Task goal: Make an exact copy, without pictures, of the lines below from the one containing "Task: Click Specjalista ds. marketingu row" to the last line, both ends included.

Material for this task:
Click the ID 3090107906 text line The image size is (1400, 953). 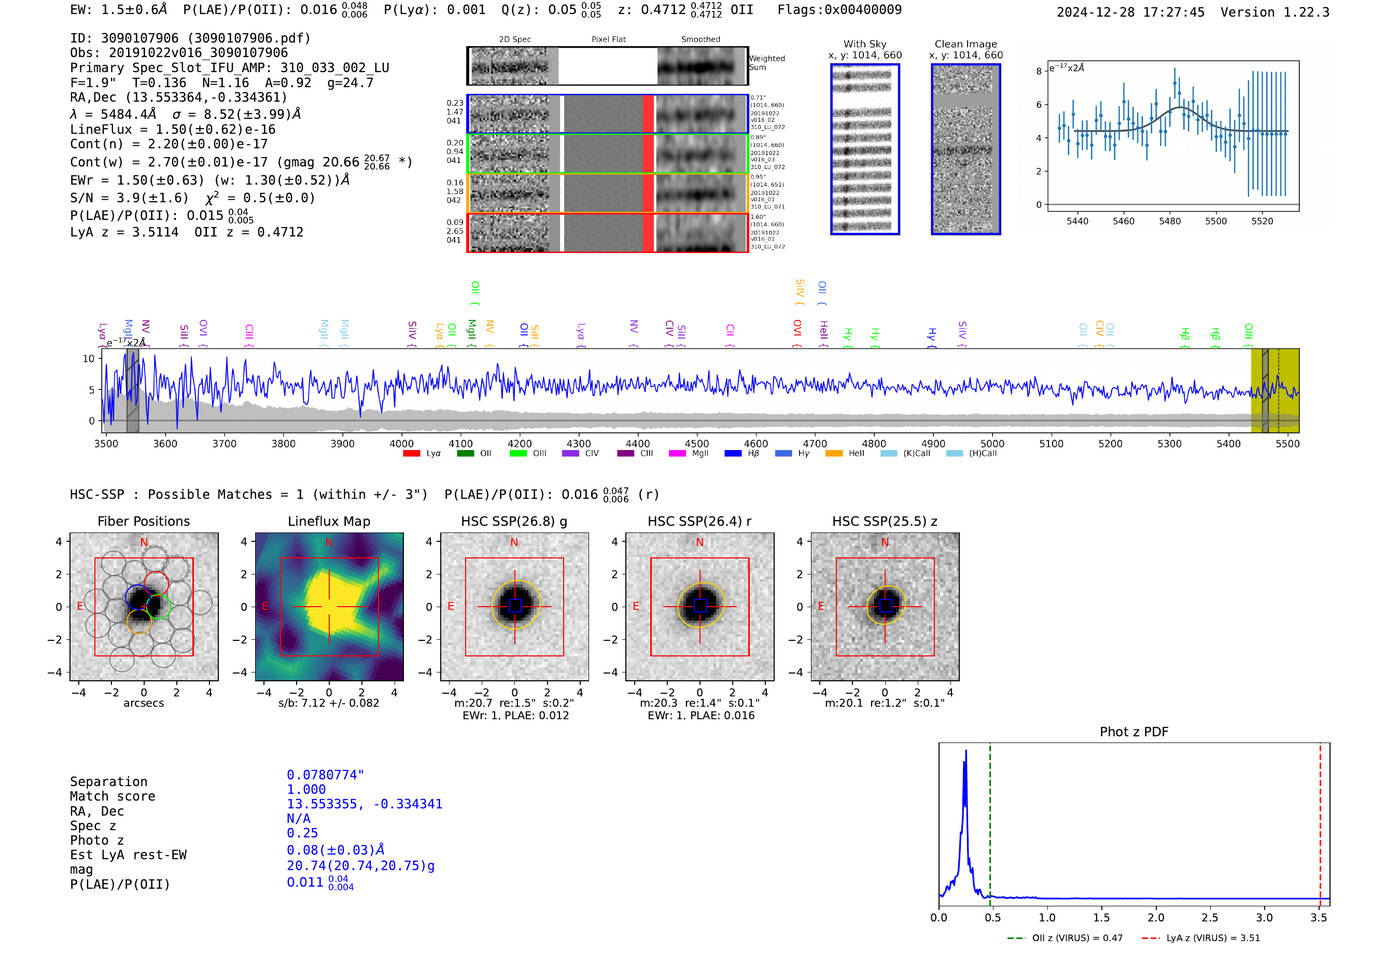point(190,38)
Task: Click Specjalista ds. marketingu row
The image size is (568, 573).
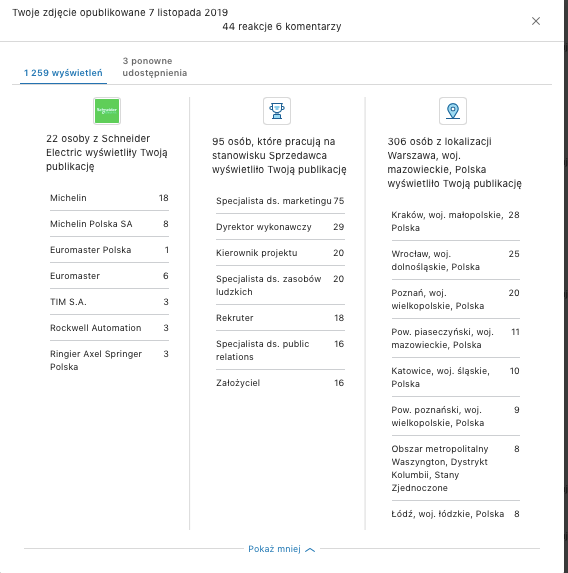Action: point(280,201)
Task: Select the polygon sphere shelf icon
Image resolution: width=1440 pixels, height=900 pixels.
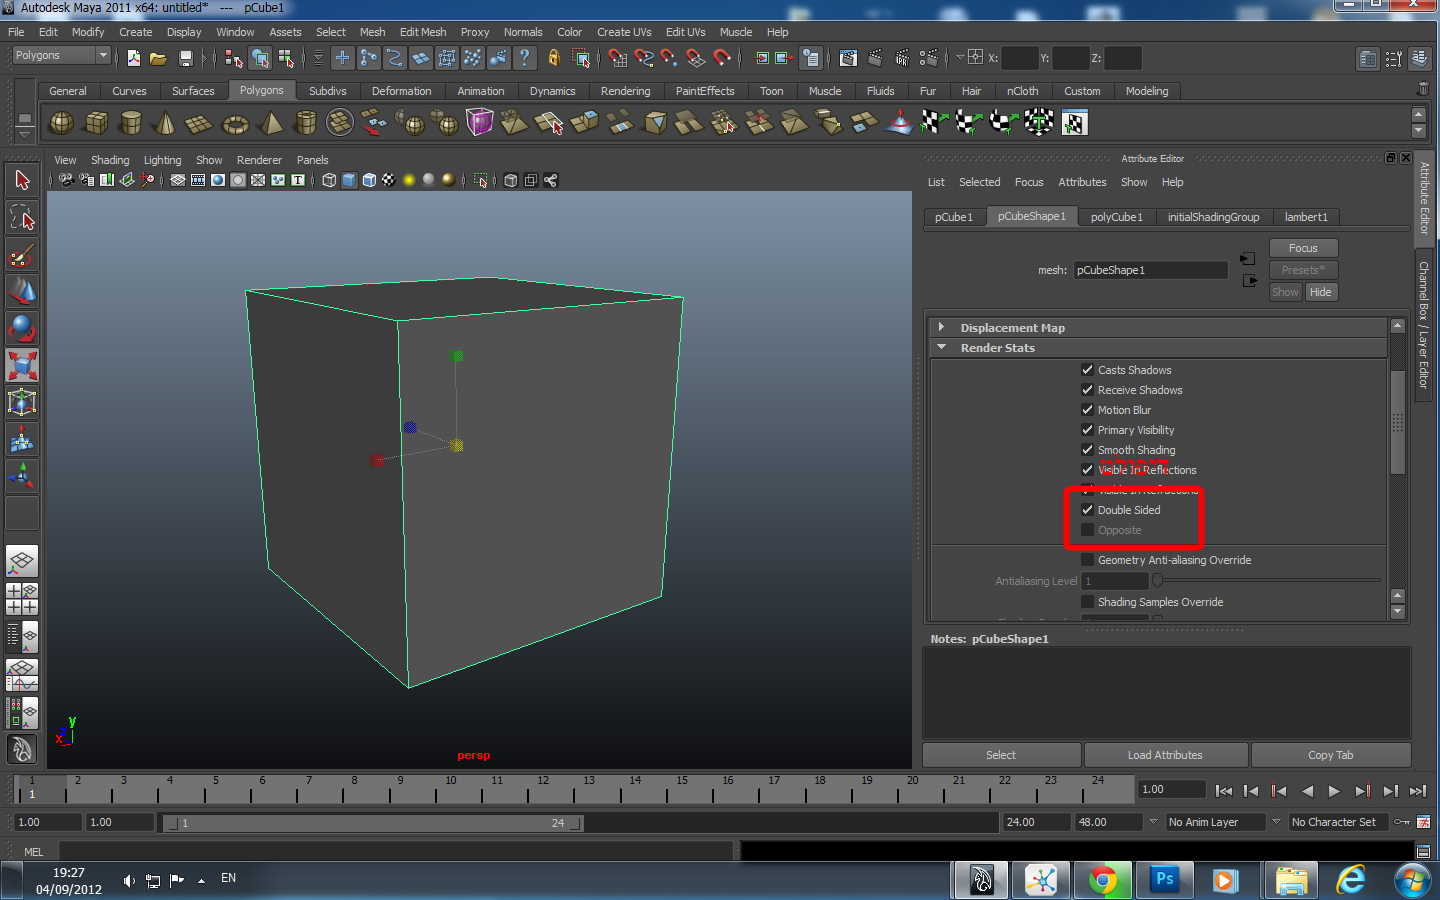Action: click(61, 123)
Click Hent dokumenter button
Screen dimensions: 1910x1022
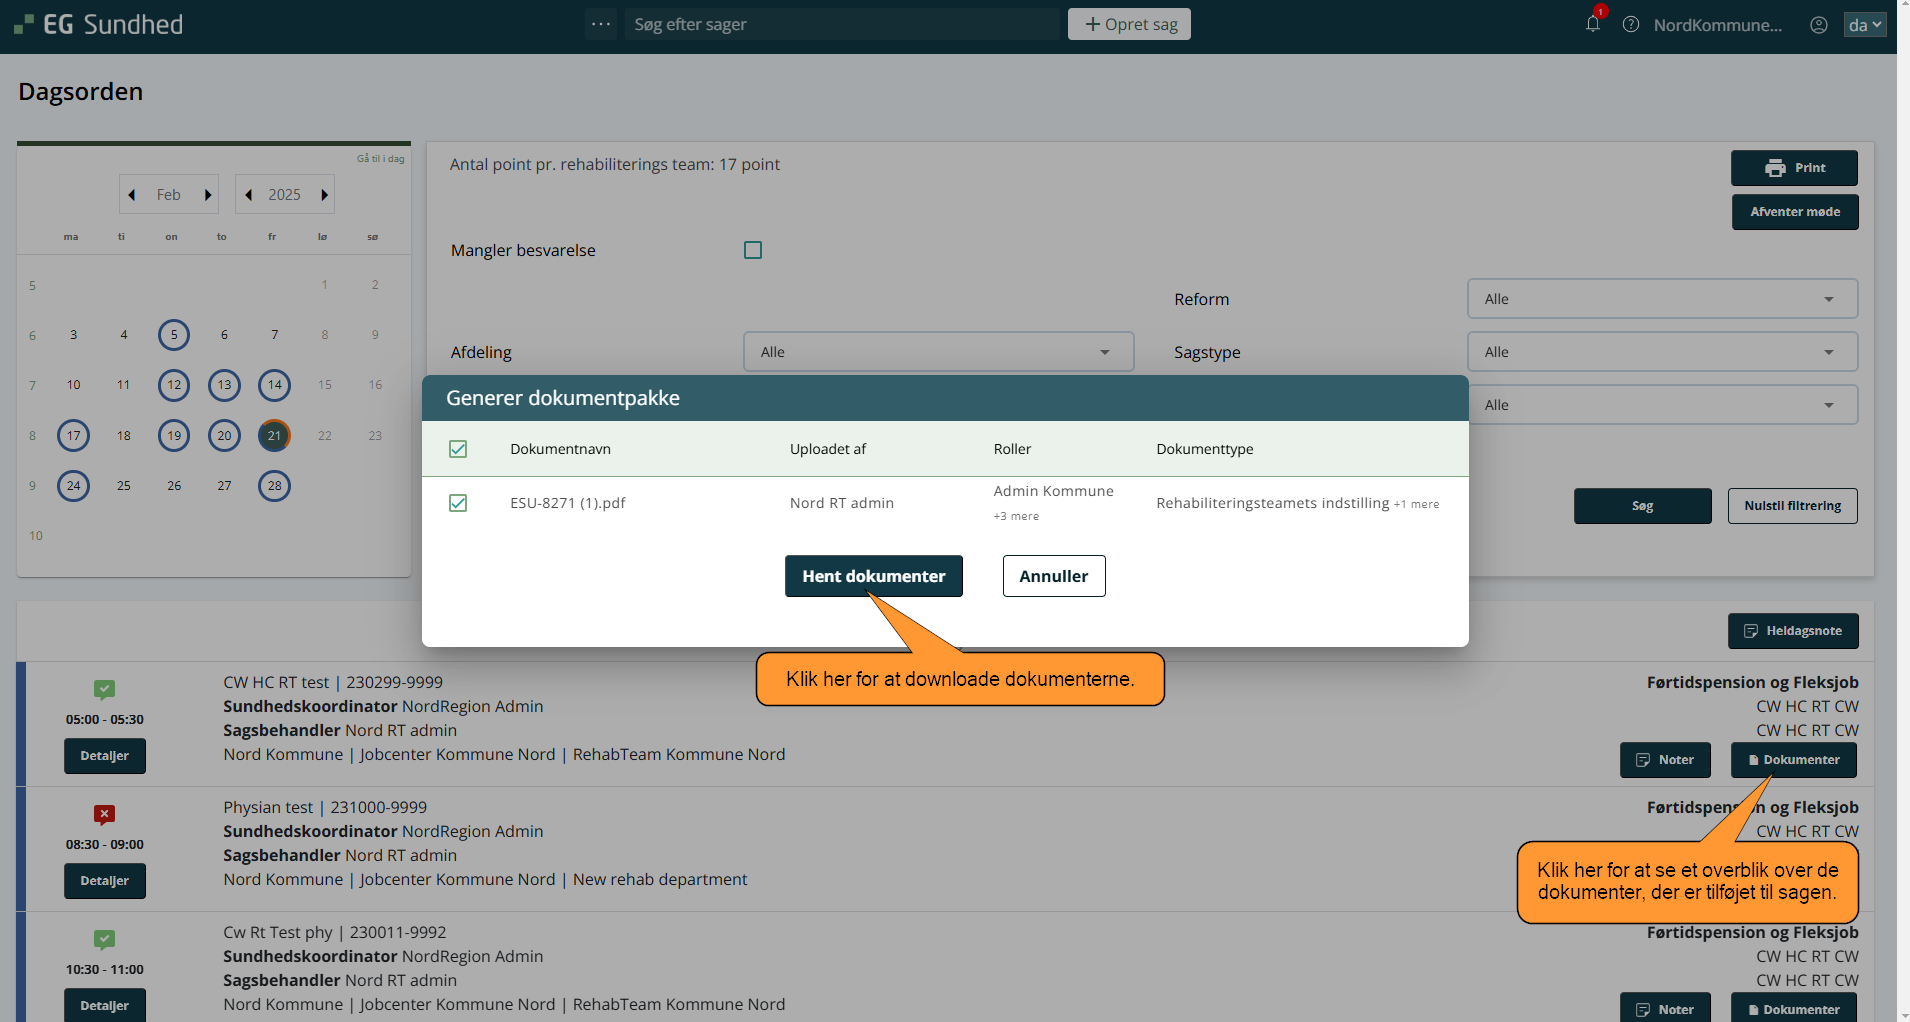point(873,576)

Task result:
Task: Click Specjalista ds. marketingu row
The image size is (568, 573).
Action: point(280,201)
Task: Select the polygon sphere shelf icon
Image resolution: width=1440 pixels, height=900 pixels.
Action: click(61, 123)
Click Hent dokumenter button
Screen dimensions: 1910x1022
point(873,576)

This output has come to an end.